_Working data_
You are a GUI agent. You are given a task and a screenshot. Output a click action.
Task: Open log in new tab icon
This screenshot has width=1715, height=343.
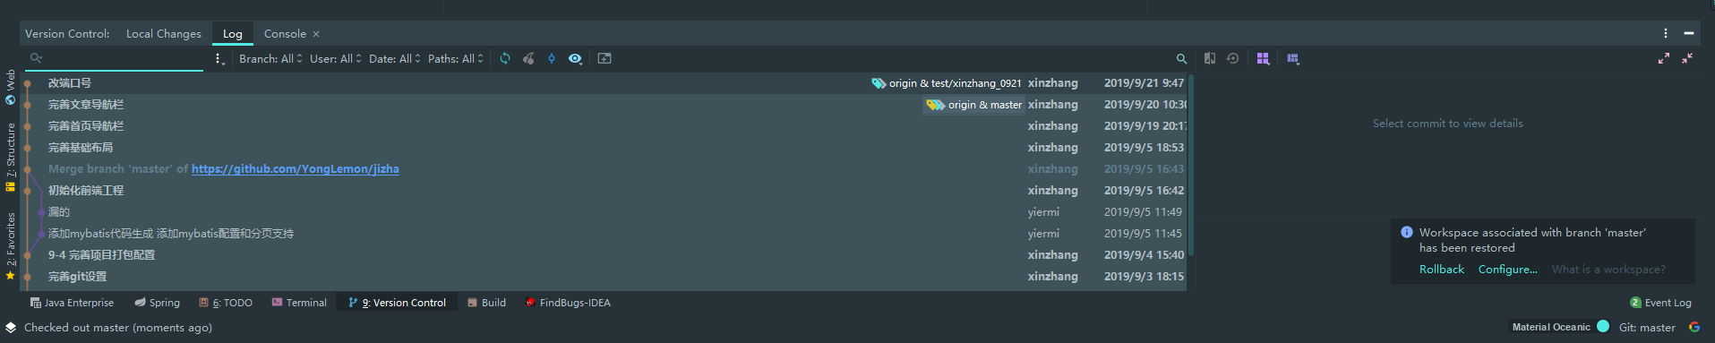605,58
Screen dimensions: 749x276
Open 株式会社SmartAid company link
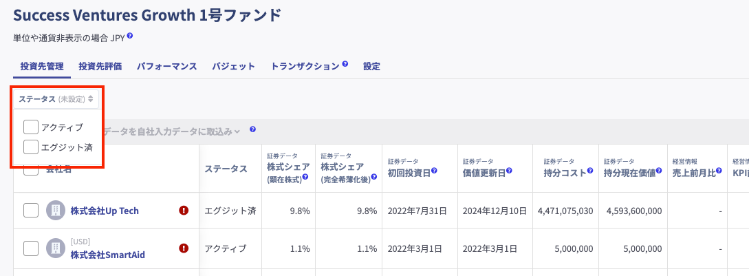pos(107,255)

_Assigned task_
Reproduce the entries above exactly, though not their pictures.

_Answer section_
You are a GUI agent. You are given a task and a screenshot. Output a click action.
Task: Open log in new tab icon
This screenshot has width=1715, height=343.
605,58
Screen dimensions: 749x276
Open 株式会社SmartAid company link
pos(107,255)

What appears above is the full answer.